Category Whitepapers and Guides
ECS had already designed and delivered an AWS-hosted environment to replace an aging retail risk analytics platform for this leading UK retail bank. Following this, the bank now embarked on a 2‑year programme to implement a cloud‑native and enterprise‑scale data lake. ECS was engaged to deliver both the technical design and implementation.
The bank’s existing data lake was supported across Hadoop clusters out of its on-premise data centres. This presented the bank with quite constraining logistical challenges making it difficult to quickly spin up the right resources for analytic workloads, particularly in support of Machine Learning training and execution. In order to cater for this kind of fluctuating demand the Bank would have required the planning for and provisioning of sufficient resources in the data centre to be able to support peak levels of activity. This would have effectively meant that expensive resources were frequently underused or left idle. At other times the available capacity was inadequate to service peak data and analytical workloads in a timely manner. It was important to the bank that access to existing information was not interrupted as the programme progressed to build the new data lake.
ECS appreciated that critical to the success of this project was properly understanding the types of data being handled as well as recognising the different source patterns of the data. A framework was developed that would allow ECS to define a series of different paths into the data lake applicable for the data to use each path.
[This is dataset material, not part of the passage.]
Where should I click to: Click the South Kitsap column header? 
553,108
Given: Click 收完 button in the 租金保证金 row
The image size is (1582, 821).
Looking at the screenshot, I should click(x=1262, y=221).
Data was categorised as transactional or table-copy and could be partitioned for collation from one of three source patterns:
At this point all of the data in scope for the project was structured, but the categories and patterns will apply equally for unstructured data.
Using AWS native tools, a pathway into the cloud-based data lake for each category of data from each of the sources was established. This included using AWS SFTP and AWS Kinesis to ingest data into an S3 bucket to be processed using AWS Glue ETL to transform the data into Parquet format and stored in the data lake. AWS Glue was used to create and maintain data schemas used by data scientists to access data through AWS Athena.
With all of the design, infrastructure and cloud services in place, it was then possible to begin filling the lake in a controlled manner and supporting analytical workloads . From the outset of the project to the first production data loads being ingested into the data lake took less than 5 months.